WHAT IS NEEDED: Go through the data below line by line and count those containing the word "arrow". Reply with the count only.

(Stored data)
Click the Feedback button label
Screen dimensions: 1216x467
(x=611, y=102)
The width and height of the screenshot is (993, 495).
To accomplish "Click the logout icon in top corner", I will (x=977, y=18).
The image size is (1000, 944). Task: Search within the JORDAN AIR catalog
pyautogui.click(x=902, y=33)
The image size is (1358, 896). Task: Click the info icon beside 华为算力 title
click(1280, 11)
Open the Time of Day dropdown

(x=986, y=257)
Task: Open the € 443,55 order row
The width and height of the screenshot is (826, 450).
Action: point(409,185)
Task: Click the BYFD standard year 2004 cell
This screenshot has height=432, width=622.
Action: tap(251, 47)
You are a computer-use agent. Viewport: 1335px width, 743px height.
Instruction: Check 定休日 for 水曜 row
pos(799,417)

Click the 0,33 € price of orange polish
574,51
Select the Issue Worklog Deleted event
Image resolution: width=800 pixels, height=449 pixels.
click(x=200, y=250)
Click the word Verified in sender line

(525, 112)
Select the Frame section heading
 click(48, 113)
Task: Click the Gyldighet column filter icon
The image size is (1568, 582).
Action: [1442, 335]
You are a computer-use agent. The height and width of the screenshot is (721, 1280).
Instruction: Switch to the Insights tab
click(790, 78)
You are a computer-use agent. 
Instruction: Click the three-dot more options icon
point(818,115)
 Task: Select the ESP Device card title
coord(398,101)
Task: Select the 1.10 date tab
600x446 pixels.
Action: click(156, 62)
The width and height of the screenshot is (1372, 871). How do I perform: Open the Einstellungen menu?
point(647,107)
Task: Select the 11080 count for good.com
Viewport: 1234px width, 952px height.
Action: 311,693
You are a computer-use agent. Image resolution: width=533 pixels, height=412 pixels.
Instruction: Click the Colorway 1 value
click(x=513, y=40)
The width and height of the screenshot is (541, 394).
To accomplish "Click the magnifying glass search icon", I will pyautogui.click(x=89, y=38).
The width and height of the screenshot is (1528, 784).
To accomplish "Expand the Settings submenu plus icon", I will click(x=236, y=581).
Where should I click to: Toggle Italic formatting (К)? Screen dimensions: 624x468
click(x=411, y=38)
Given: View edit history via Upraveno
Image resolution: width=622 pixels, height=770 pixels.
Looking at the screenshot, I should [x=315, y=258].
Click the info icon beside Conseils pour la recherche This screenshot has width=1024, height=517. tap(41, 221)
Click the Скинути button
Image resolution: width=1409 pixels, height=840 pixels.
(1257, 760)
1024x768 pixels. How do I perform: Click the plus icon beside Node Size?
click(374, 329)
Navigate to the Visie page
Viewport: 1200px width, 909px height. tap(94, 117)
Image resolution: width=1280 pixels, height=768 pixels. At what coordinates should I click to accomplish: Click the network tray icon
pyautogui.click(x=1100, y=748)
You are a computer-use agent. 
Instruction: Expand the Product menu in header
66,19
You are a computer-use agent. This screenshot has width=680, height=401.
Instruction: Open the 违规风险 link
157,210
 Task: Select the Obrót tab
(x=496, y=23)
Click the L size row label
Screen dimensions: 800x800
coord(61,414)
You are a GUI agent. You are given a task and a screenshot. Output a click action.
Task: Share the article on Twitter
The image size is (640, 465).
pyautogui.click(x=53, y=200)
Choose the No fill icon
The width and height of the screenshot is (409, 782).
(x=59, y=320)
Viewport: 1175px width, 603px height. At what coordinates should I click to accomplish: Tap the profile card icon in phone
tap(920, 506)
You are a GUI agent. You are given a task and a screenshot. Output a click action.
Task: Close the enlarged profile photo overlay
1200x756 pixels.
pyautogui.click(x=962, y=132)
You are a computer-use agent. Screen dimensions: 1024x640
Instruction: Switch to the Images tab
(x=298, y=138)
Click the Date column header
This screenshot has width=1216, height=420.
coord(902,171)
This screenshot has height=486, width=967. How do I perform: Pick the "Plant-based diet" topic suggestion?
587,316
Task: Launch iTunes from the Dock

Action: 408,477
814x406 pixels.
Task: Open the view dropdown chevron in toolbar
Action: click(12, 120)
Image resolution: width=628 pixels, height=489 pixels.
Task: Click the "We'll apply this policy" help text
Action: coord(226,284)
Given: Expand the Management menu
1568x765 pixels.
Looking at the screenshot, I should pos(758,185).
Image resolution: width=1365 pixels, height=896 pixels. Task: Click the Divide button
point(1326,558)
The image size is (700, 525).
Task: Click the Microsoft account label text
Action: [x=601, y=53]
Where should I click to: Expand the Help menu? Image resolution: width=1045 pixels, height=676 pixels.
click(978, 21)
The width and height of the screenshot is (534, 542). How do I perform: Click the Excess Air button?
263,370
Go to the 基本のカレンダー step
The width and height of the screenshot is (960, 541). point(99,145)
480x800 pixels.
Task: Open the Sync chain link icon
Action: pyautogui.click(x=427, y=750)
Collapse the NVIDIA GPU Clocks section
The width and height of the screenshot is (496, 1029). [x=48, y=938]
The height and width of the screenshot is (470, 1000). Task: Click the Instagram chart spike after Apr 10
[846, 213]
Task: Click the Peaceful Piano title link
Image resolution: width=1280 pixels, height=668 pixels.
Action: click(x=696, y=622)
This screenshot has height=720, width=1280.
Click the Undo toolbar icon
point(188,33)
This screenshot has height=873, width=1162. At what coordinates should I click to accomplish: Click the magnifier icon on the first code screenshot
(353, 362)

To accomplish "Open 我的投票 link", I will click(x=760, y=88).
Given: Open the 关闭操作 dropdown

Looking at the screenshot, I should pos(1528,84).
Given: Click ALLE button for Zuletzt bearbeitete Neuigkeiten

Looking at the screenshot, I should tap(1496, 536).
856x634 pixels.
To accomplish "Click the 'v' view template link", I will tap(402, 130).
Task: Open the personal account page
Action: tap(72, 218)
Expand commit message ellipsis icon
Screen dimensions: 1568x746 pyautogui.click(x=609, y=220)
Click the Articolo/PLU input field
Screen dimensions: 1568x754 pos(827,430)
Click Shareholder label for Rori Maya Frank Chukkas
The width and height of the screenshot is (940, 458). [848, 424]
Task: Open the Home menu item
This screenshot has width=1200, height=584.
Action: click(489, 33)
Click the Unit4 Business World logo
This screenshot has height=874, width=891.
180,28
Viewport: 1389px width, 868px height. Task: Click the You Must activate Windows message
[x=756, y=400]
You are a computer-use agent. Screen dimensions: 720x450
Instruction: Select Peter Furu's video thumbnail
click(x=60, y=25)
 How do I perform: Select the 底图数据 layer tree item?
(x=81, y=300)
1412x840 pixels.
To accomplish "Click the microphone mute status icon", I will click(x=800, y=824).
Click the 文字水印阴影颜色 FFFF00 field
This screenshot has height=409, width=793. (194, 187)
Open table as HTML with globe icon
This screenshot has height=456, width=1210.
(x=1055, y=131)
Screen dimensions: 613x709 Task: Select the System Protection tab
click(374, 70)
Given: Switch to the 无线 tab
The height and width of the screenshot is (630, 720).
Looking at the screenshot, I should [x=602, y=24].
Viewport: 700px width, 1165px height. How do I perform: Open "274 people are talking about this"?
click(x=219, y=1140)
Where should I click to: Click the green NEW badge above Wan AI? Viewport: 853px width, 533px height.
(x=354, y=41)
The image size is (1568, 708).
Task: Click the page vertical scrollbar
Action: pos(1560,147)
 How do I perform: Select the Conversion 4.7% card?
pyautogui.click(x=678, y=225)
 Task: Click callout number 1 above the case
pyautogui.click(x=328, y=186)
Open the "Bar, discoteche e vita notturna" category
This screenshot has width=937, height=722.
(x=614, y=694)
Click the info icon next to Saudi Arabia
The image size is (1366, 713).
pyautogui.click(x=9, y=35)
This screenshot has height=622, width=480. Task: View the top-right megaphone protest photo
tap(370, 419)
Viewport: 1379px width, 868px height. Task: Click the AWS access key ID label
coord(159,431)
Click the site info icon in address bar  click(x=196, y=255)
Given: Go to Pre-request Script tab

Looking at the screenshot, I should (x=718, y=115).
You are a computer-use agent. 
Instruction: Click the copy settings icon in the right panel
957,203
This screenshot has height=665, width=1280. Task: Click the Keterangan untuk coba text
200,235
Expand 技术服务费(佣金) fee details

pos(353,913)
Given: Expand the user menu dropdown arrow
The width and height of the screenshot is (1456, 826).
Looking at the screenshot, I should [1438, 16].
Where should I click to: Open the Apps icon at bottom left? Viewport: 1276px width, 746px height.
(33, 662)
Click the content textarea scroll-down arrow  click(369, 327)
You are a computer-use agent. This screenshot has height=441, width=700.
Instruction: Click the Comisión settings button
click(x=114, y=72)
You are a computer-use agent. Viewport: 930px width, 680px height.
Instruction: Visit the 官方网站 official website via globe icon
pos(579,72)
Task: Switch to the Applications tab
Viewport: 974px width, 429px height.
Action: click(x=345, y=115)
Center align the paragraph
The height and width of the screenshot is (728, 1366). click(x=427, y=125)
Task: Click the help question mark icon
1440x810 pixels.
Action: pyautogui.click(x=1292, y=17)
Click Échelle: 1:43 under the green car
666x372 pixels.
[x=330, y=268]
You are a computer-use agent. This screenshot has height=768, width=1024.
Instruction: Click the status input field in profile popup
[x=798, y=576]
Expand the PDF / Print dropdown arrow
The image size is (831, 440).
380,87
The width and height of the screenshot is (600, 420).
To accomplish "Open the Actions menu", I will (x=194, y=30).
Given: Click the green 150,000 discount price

TASK OUTPUT: 3